Ainda assim, associações de familiares de pacientes e entidades de defesa do consumidor temem uma decisão em favor do rol taxativo. Apontam riscos para tratamentos prolongados e caros, como de crianças com autismo ou pessoas com deficiência. Desde o ano passado, esses grupos têm promovido protestos em Brasília pela manutenção do rol exemplificativo.

Qual é a perspectiva do julgamento no STJ

Na Segunda Seção do STJ, composta por 10 ministros e onde o julgamento é realizado, quatro ministros já votaram, em outro julgamento na Terceira Turma, a favor do rol exemplificativo, seguindo o voto de Nancy Andrighi. Se eles mantiverem esse entendimento na Segunda Seção, é provável que a tese prevaleça, porque, em geral, o presidente do colegiado, Antonio Carlos Ferreira, não vota. Assim, já haveria maioria de cinco votos entre os nove julgadores.

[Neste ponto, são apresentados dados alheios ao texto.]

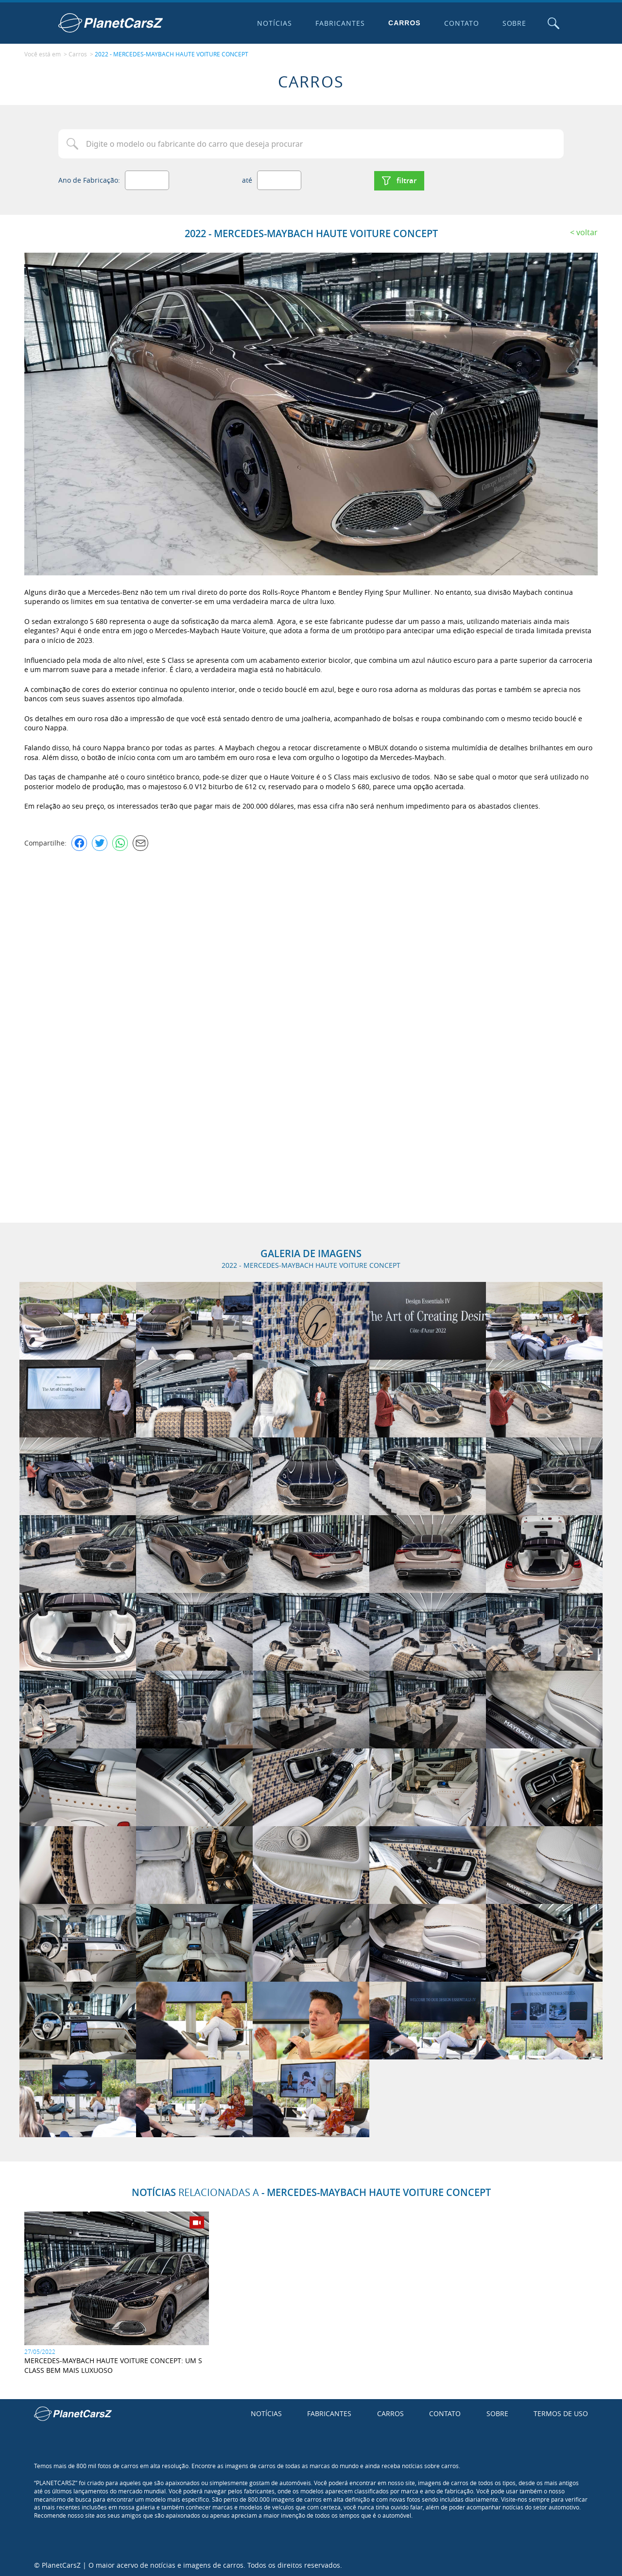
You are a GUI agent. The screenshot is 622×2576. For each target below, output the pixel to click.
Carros (404, 23)
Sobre (513, 23)
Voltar (587, 230)
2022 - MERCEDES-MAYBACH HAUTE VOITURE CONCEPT (171, 54)
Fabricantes (339, 23)
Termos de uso (561, 2412)
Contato (460, 23)
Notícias (274, 23)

Mas alguns ministros podem mudar de posição ou ajustá-la para a solução de meio-termo proposta por Salomão. De qualquer modo, a decisão não terá um efeito vinculante para todos os processos – os juízes e tribunais não são obrigados a segui-la. Mas, ainda assim, será firmada uma jurisprudência que servirá de orientação.

O mais provável, no entanto, é que futuramente a questão acabe chegando ao Supremo Tribunal Federal (STF), por envolver garantias constitucionais fundamentais, como os direitos à vida e à saúde.